◆ Records supplied ◆
------------------------------------

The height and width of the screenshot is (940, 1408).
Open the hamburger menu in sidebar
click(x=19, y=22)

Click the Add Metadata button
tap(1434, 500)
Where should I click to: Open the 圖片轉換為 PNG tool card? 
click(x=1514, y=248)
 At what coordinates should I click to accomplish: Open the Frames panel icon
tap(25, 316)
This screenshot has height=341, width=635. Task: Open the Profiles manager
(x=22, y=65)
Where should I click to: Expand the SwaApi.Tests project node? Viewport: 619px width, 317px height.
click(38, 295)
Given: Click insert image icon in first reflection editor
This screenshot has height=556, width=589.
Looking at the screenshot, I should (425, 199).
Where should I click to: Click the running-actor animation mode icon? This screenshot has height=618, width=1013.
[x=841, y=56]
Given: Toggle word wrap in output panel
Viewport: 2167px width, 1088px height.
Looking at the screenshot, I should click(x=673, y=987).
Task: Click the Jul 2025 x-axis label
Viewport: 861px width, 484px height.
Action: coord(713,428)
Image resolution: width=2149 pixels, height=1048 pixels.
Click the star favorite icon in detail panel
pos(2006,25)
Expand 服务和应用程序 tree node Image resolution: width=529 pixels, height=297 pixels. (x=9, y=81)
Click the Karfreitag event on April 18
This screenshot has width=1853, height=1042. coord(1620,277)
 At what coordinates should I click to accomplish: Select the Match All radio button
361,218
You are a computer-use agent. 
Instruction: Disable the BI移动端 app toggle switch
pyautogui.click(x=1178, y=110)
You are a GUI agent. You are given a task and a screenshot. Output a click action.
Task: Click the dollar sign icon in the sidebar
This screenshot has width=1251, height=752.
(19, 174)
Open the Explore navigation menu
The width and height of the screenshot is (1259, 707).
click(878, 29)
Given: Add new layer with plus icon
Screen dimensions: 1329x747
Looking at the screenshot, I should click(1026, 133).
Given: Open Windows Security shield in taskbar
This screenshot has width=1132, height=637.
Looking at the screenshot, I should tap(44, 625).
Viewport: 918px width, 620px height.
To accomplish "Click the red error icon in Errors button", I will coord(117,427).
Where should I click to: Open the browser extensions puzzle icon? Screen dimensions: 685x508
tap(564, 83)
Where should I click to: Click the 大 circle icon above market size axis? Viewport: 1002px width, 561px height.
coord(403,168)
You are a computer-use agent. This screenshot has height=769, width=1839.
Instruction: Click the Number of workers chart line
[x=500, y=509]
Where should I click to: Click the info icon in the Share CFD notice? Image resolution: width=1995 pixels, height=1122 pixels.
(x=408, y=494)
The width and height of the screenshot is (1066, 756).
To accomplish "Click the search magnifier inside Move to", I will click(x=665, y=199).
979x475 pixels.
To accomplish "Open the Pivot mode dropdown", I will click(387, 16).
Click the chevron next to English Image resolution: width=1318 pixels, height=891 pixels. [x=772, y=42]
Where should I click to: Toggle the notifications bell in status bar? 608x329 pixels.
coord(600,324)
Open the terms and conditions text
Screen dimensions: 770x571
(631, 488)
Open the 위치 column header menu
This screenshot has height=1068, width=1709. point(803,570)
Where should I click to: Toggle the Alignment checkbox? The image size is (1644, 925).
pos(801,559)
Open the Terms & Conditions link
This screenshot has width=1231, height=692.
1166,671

------------------------------------

◆ What the task requires ◆
Return, word for word, every line from the line with "Viewport: 918px width, 620px height." to the final line of the data.

◆ Exercise output ◆
Viewport: 918px width, 620px height.
To accomplish "Click the red error icon in Errors button", I will coord(117,427).
Where should I click to: Open the browser extensions puzzle icon? Screen dimensions: 685x508
tap(564, 83)
Where should I click to: Click the 大 circle icon above market size axis? Viewport: 1002px width, 561px height.
coord(403,168)
You are a computer-use agent. This screenshot has height=769, width=1839.
Instruction: Click the Number of workers chart line
[x=500, y=509]
Where should I click to: Click the info icon in the Share CFD notice? Image resolution: width=1995 pixels, height=1122 pixels.
(x=408, y=494)
The width and height of the screenshot is (1066, 756).
To accomplish "Click the search magnifier inside Move to", I will click(x=665, y=199).
979x475 pixels.
To accomplish "Open the Pivot mode dropdown", I will click(387, 16).
Click the chevron next to English Image resolution: width=1318 pixels, height=891 pixels. [x=772, y=42]
Where should I click to: Toggle the notifications bell in status bar? 608x329 pixels.
coord(600,324)
Open the terms and conditions text
Screen dimensions: 770x571
(631, 488)
Open the 위치 column header menu
This screenshot has height=1068, width=1709. point(803,570)
Where should I click to: Toggle the Alignment checkbox? The image size is (1644, 925).
pos(801,559)
Open the Terms & Conditions link
This screenshot has width=1231, height=692.
1166,671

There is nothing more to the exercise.